Symbols and EBNF Terms
A grammar is a set of symbols, both terminals or non-terminals, along with production rules that determine how to parse text for a formal language, where there is a single starting symbol from which parsing should begin.
Terminals are the lowest-level fixed-input lexical element used in a grammar production rule. In the case of the LL(*) Parser Framework, terminals equate to tokens that are read in from a lexer.
Non-terminals each have a production rule that is comprised of some combination of EBNF-like terminal and non-terminal symbol references.
What is EBNF?
Extended Backus–Naur Form (EBNF) is a meta-syntax notation used for expressing context-free grammars. Nearly all programming languages have some form of EBNF grammar specification available for reference on the Internet, so that compilers and other products know how to read the code and interpret it.
EBNF supports concatenation, alternation (options), quantifiers (optional, zero-or-more, one-or-more, etc.), and symbol (terminal and non-terminal) references.
Sample EBNF
Take this EBNF for a Simple language FunctionDeclaration
non-terminal:
FunctionDeclaration:
"function" "identifier" "(" FunctionParameterList? ")" Block
That is saying the non-terminal's name is FunctionDeclaration
and a function declaration is built by a concatenation of a "function" terminal, followed by an "identifier" terminal, followed by an "open parenthesis" terminal, followed by an optional FunctionParameterList
non-terminal, followed by a "close parenthesis" terminal, and ending with a Block
non-terminal.
EBNF Terms
In the LL(*) Parser Framework, we have the concept of EBNF terms, all of which inherit an EbnfTerm base class. There are multiple classes used to represent various types of EBNF terms, each of which can be used within a production rule for a non-terminal:
EbnfProduction
An EbnfProduction represents a production rule. Each NonTerminal has exactly one EbnfProduction associated with it that defines the EBNF for that non-terminal.
EbnfProduction objects have one child EbnfTerm that provides the EBNF pattern to match for the production rule. Productions can also optionally be assigned custom tree constructors, but we'll get into that more in the Tree Constructors topic.
EbnfTerminal
An EbnfTerminal represents the usage of a pre-defined Terminal instance within a production rule.
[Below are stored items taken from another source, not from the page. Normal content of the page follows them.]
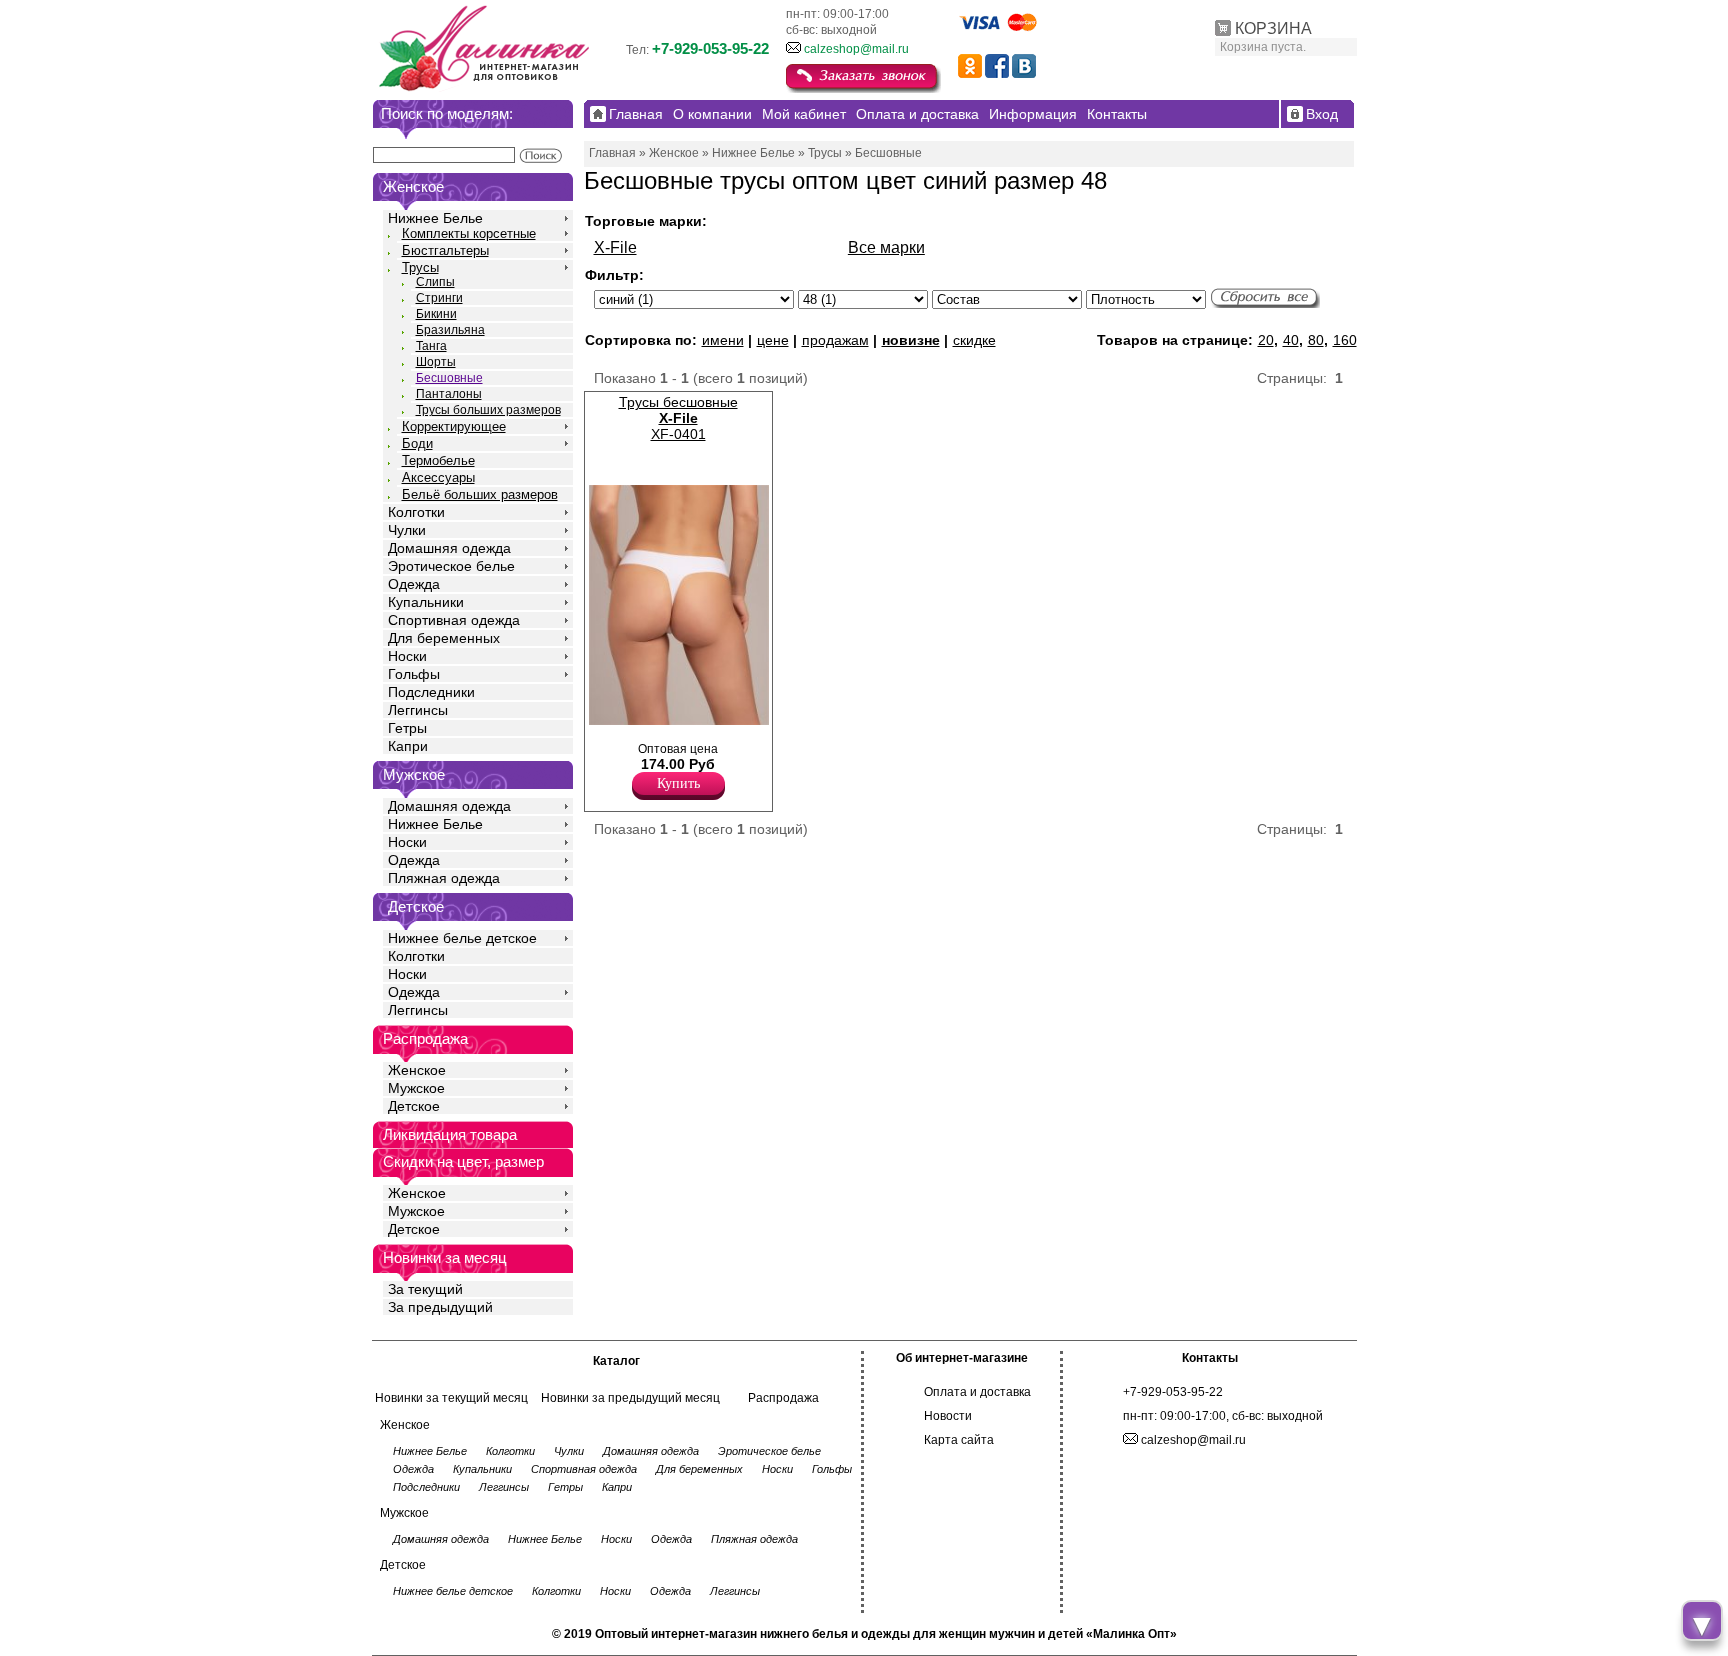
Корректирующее (454, 426)
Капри (408, 746)
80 (1316, 340)
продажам (835, 340)
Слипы (435, 282)
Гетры (407, 728)
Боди (417, 443)
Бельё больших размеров (480, 494)
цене (773, 340)
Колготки (416, 512)
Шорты (436, 362)
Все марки (886, 247)
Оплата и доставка (977, 1392)
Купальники (426, 602)
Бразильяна (450, 330)
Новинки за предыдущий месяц (630, 1398)
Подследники (431, 692)
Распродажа (783, 1398)
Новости (948, 1416)
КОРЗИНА (1273, 28)
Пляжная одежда (444, 878)
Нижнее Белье (435, 218)
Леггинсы (418, 710)
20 (1266, 340)
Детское (416, 906)
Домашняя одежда (449, 548)
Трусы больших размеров (488, 410)
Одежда (414, 584)
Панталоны (449, 394)
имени (723, 340)
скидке (974, 340)
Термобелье (438, 460)
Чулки (407, 530)
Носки (407, 656)
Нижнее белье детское (462, 938)
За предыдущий (440, 1307)
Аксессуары (438, 477)
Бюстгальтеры (445, 250)
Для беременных (444, 638)
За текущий (425, 1289)
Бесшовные (449, 378)
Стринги (439, 298)
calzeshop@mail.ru (856, 49)
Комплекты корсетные (469, 233)
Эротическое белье (451, 566)
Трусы (420, 267)
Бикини (436, 314)
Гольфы (414, 674)
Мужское (416, 1088)
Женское (417, 1070)
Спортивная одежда (454, 620)
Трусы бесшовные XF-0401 (678, 418)
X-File (615, 247)
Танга (431, 346)
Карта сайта (959, 1440)
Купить (678, 783)
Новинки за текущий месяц (451, 1398)
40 (1291, 340)
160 (1345, 340)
For instance, a Terminal for an Identifier
is likely to be used many places in a grammar. The Terminal for an Identifier
is defined once at the top of the grammar declaration and each usage of it within a production is made via separate EbnfTerminal instances that reference the Terminal.
EbnfNonTerminal
An EbnfNonTerminal is the same as an EbnfTerminal except that instead of referencing a Terminal, it is referencing a NonTerminal.
EbnfQuantifier
An EbnfQuantifier wraps a child EbnfTerm and allows you to specify the minimum and maximum number of matches that can be made of the child term.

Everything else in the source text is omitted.